Required action 1
According to the Pixel Scroll entry, what did sound editor Ben Burtt use as a source for part of Darth Vader's voice?
Required action 2
Continue the Pixel Scroll entry from the point where it stops.

---------- Selected text

Pixel Scroll 8/24/22 Once the Pixels Go Up, Who Cares Where They Scroll Down?

(1) GUESSING GAME. Camestros Felapton invites you to take his “Hugo Novel Picture Quiz”.

This year, as the Hugo Awards come closer, I thought I’d combine my current hobby (throwing weird prompts as Midjourney AI) and a guessing game.

I used the names of each of the Hugo Award finalist novels as prompts for the AI. It drew a quartet of pictures for each. Based on the picture, you have to guess which pictures match which novels…

(2) L, D + R. [Item by Martin Morse Wooster.] I listened to this podcast Leonard and Jessie Maltin did with several people associated with Love, Death, and Robots because one episode from the show is up for an Emmy. 

Executive producer Tim Miller says he came up with the idea of “reviving Heavy Metal” over a decade ago. He and David Fincher started pitching this idea and Netfix greenlit the series, which is renewed for season 4.  Jennifer Yuh Nelson, who directed Kung Fu Panda 2 and Kung Fu Panda 3, says as supervising producer her role is to create the storyboards animators use and “head the quality control department.”  Sound editors Brad North and Craig Henigan explain what sound editors do, and we learn that the great sound editor Ben Burtt got part of the voice for Darth Vader from a noisy projector at the University of Southern California film school that is still being used.

--------------------
---------- Study material

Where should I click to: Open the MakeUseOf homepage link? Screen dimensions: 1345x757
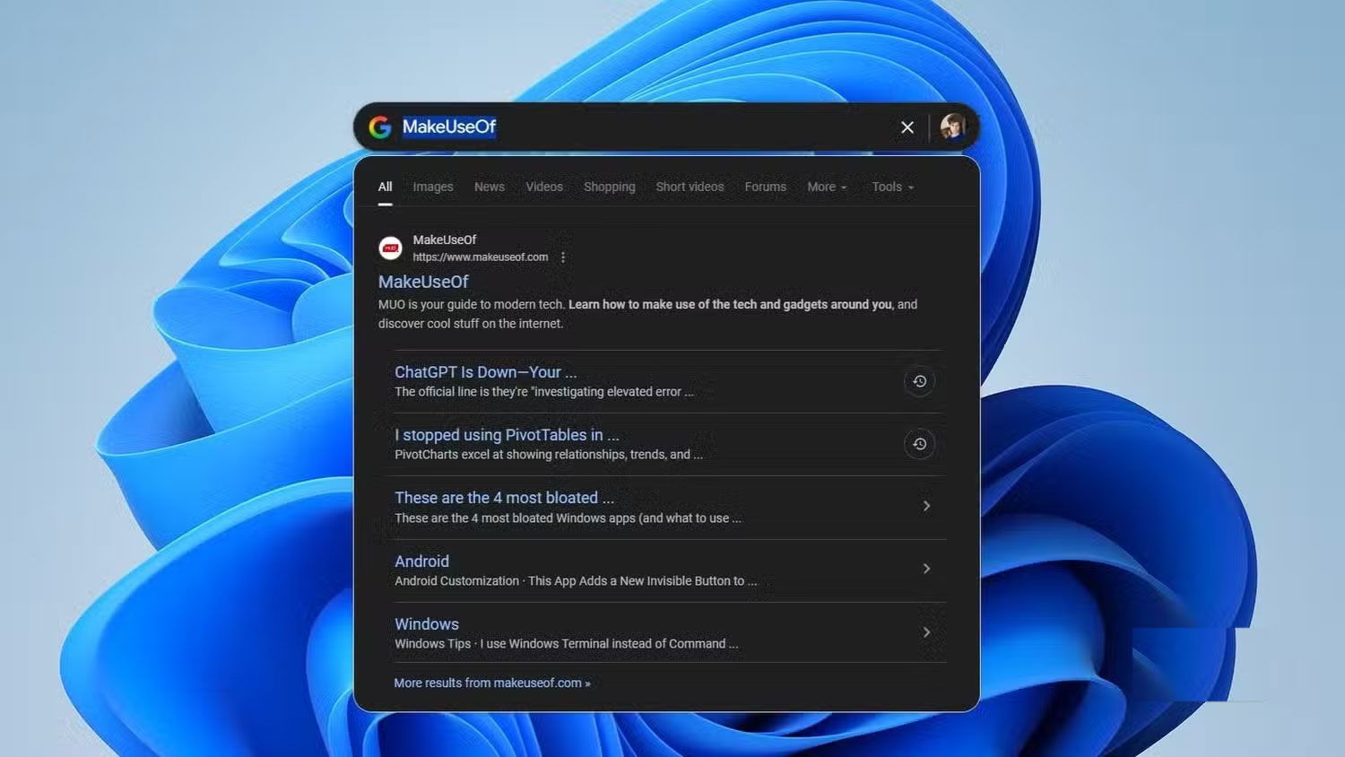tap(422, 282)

--------------------
---------- Study material

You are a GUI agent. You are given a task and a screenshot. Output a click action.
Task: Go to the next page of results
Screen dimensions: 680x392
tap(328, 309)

--------------------

Task result 1
A noisy projector at the University of Southern California film school that is still in use.

Task result 2
Finally, Leonard Maltin said that Alfred Hitchcock once opined that the advantage an animator has over a live action director is “If you don’t like your leading man, you can rip him up.” “Emmy Nominees for Love, Death & Robots” at Maltin on Movies.

(3) THE LIFE AND TIMES OF JOANNA RUSS. A feature of the Middletown (PA) Public Library’s Science Fiction Book Club is its online archive of Science Fiction Author Interviews. The latest is an “Interview about Joanna Russ” conducted with Lisa Yaszek, a Regents’ Professor of Science Fiction Studies at Georgia Tech.

Damo Mac Choiligh: Did Russ retain her perception of SF as a worthwhile literature into later life? I have always been struck by how she was optimistic about its potential, despite the extent to which it is dominated by writers and fans for whom her feminism was anathema or who simply did not understand it.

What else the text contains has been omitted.